Gjac wrote:
Fisherman wrote:
Gjac wrote:
I believe keeping your batteries plugged in 24/7 eats your plates away quicker than leaving your MH unplugged and recharging when the SOC reaches 80-90%.
And where does belief come from pray tell.
When the charger is on constantly a chemical action is taking place that reacts with the lead plates and sheds lead from them. I dry camp 95% of the time so my 2 6v Sam's Club batteries only get charged after a week of camping. They were purchased in 2007 and still good. My first set of Trojans only lasted 4 years under constant charge, which seems to be typical. Battery maintenance is more than just keeping your batteries plugged in 24/7. I realize most batteries die from sulfation so a battery maintainer prevents an early death, but I thing equalizing and desulfating every so often is better for battery life.

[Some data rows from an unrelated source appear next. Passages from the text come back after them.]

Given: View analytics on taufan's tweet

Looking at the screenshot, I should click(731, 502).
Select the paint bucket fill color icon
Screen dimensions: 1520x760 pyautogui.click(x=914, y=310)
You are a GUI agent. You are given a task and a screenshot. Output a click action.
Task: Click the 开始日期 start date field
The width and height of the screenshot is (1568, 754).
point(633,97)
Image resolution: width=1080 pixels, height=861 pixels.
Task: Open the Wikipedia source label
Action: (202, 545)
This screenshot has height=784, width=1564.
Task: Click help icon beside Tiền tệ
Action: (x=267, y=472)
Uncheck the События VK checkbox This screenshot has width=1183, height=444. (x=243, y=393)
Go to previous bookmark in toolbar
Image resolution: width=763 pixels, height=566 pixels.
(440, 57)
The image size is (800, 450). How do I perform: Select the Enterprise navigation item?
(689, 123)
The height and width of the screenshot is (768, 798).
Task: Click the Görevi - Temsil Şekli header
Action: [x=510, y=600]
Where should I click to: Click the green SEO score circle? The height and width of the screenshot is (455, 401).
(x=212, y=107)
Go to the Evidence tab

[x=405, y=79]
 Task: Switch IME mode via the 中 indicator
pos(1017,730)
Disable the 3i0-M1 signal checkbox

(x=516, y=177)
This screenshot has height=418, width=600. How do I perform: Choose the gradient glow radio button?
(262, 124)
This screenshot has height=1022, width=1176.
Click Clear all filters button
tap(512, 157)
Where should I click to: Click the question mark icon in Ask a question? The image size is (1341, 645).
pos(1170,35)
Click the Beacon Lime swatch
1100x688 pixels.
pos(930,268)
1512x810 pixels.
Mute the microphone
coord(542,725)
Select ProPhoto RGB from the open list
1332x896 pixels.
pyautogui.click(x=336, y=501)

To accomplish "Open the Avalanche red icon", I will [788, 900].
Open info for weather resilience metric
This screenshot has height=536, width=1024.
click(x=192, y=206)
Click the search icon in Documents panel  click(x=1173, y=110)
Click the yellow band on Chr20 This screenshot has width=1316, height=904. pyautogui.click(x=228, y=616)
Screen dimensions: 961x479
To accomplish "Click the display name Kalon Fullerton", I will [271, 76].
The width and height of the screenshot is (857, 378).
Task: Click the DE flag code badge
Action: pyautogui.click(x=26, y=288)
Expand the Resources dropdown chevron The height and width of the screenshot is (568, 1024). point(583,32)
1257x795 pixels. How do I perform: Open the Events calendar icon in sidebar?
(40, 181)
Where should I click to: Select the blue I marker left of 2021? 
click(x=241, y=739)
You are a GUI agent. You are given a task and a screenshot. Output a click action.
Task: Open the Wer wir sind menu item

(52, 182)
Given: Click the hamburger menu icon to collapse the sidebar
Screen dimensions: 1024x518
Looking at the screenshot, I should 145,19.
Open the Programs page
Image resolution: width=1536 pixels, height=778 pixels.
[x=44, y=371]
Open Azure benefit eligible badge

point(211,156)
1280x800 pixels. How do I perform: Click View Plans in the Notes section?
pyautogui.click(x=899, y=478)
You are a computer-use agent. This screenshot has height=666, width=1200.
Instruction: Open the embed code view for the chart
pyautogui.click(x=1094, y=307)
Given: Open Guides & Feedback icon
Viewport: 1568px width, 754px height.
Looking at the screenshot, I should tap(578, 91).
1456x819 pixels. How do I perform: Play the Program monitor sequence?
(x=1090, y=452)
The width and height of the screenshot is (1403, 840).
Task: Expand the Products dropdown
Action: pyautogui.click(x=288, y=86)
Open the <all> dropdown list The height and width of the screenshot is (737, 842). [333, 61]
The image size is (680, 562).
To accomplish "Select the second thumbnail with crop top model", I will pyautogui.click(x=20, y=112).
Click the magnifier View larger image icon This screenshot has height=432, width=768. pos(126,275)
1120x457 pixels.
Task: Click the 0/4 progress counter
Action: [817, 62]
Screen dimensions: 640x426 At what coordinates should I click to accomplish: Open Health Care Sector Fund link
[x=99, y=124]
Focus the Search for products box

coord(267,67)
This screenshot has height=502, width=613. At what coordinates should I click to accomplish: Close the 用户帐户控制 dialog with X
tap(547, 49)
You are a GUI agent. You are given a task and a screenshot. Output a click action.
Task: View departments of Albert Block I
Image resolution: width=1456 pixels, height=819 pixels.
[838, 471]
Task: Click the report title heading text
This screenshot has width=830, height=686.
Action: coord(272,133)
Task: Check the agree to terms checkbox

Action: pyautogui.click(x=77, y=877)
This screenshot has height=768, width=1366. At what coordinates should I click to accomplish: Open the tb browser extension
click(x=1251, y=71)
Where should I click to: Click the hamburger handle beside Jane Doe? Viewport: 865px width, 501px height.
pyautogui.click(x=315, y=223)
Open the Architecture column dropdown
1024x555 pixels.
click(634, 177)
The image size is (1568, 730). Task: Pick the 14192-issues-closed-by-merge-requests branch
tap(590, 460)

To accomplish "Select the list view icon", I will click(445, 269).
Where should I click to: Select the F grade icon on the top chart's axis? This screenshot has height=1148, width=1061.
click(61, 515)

That is why you change out the rv's cheep charger for a quality one that does the same things. if you leave the factory charger section in there you will kill batteries quick, if you change it out for a good one then you end up like me making a set of 4 GC batteries last for 16 years while doing heavy camping and using microwaves, furnace, electric coffee pot and so on on the inverter quite a bit. if all I was using was lights and the rv furnace I probably would have been able to sneak 20 years out of them..... all I used to do with thoes was check the water twice a year and plug it in as soon as I got home.